● EXTRACTED TEXT:
--- begin ---
Introductions to BLM Planning Procedures

As the first federal land manager in the County, it was BLM staff who introduced our community to the federal government’s environmental planning process. This introduction was surprising in many ways. We had been accustomed to public lands managers paying careful attention to protecting “environmentally sensitive habitat areas” (ESHA) according to Coastal Commission rules. Not so with this property – BLM staff didn’t even provide the public maps of those regulated habitat areas in any of their planning documents! With the promise of National Monument protections, we were hopeful that BLM staff would follow the required and highly regimented process outlined in BLM’s policy “Manual 6220,” which provides staff with guidelines on how to manage national monuments. Again, not so! In fact, BLM staff have not used the 6220 manual and have neglected any public acknowledgement of the manual, as if they do not intend to use it, at all. Moreover, BLM staff have never specifically acknowledged the many species and ecosystems protected through the monument designation process. Monument management protocol seems irrelevant to BLM staff, who are apparently bent on expediting the public access so vocally anticipated by the Monument Campaign (coincidence?).
--- end ---
● EXERCISE TASK A:
List every action the passage about BLM planning procedures says BLM staff failed to take.
● EXERCISE TASK B:
According to the passage about BLM planning procedures, what does BLM's "Manual 6220" provide staff with?

● GIVEN INFORMATION:
--- begin ---
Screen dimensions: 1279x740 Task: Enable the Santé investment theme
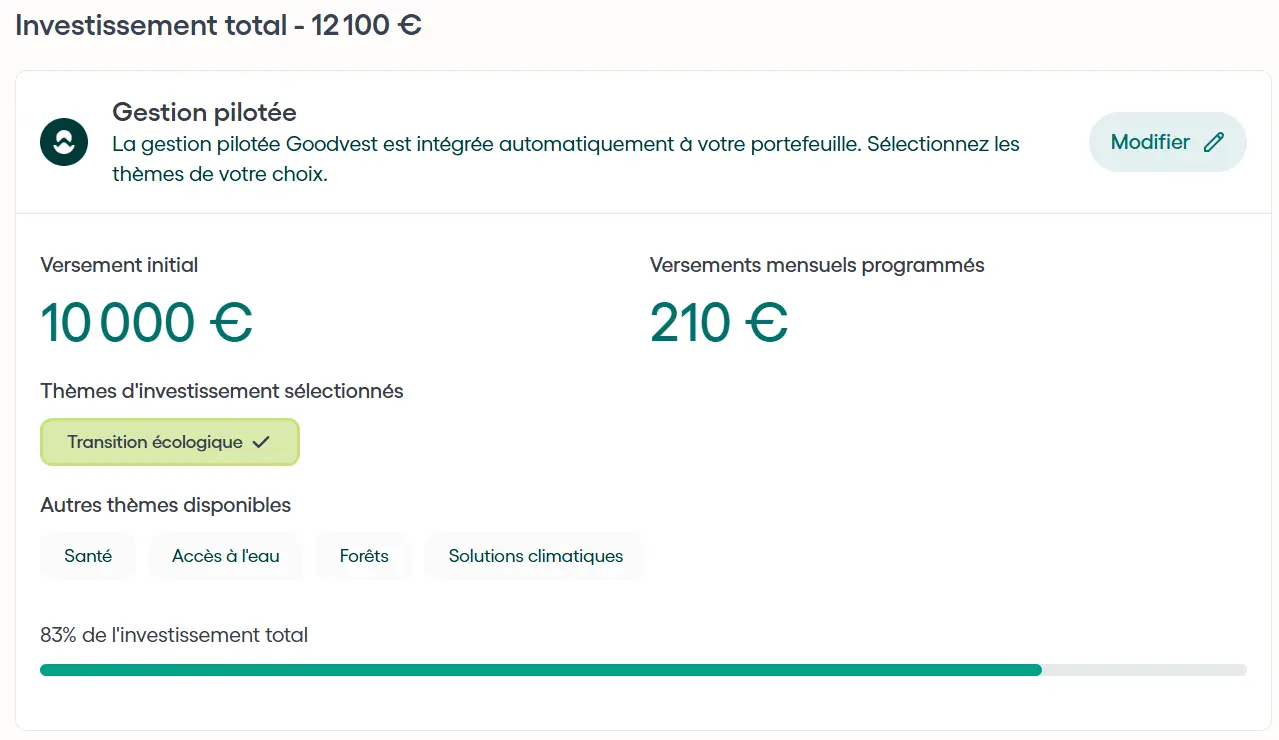88,556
--- end ---
● OUTPUT A:
- They did not provide the public maps of the regulated habitat areas in any of their planning documents.
- They have not used the 6220 manual.
- They have neglected any public acknowledgement of the manual.
- They have never specifically acknowledged the many species and ecosystems protected through the monument designation process.

● OUTPUT B:
Guidelines on how to manage national monuments.